EXERCISE PROMPT => Repeat the data exactly. Pictures stay out.

=== Begin Enclosure ===

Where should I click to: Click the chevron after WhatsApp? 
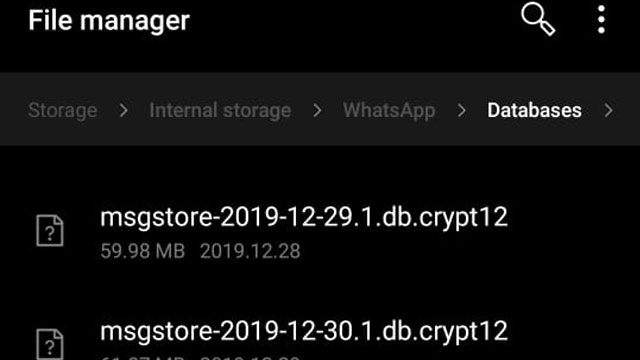[462, 110]
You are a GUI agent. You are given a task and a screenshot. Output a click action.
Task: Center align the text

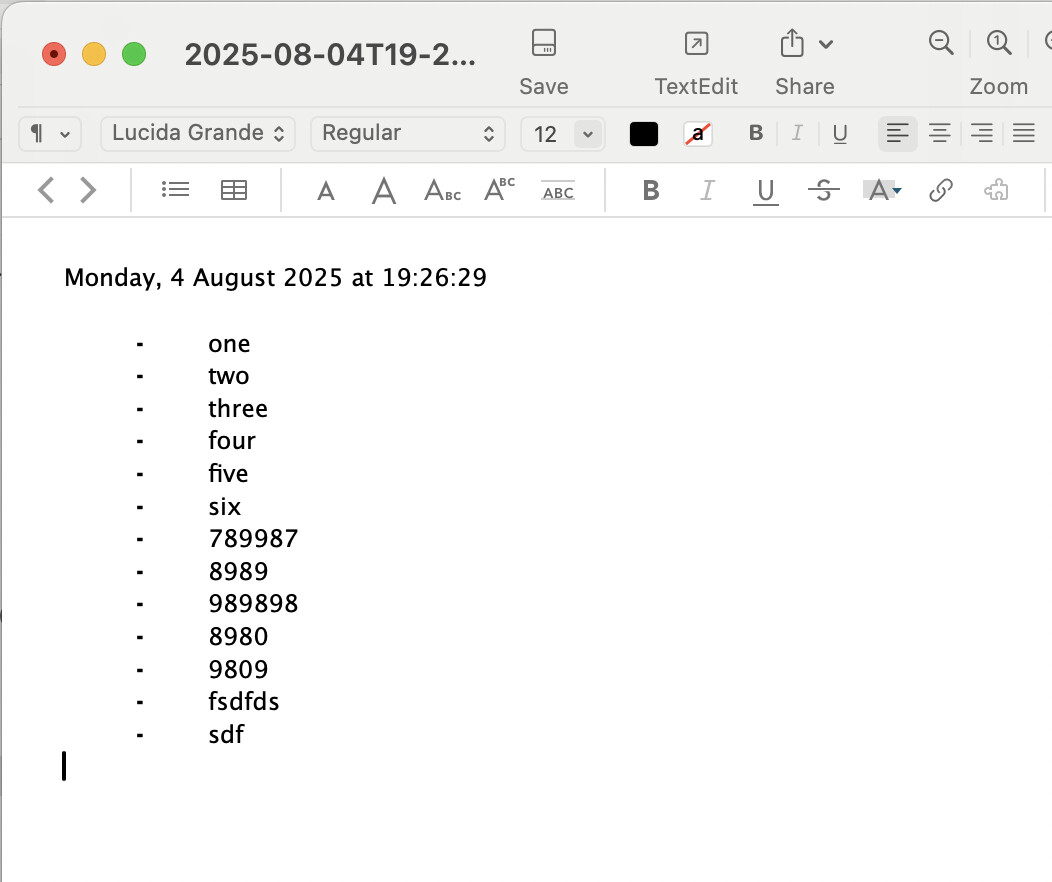[939, 133]
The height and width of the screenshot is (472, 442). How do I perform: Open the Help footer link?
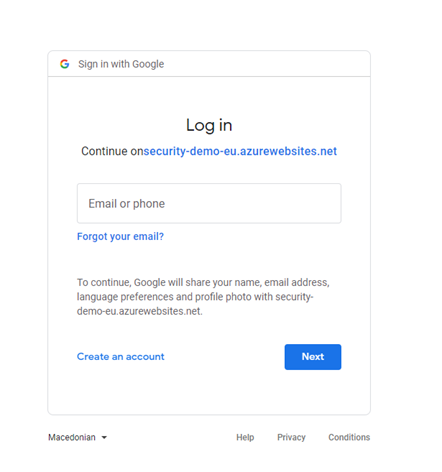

=== End Enclosure ===

YOUR RESPONSE =>
Where should I click to: Click the chevron after WhatsApp? 
[462, 110]
You are a GUI agent. You are given a task and a screenshot. Output a click action.
Task: Center align the text

[939, 133]
The height and width of the screenshot is (472, 442). How do I perform: Open the Help footer link?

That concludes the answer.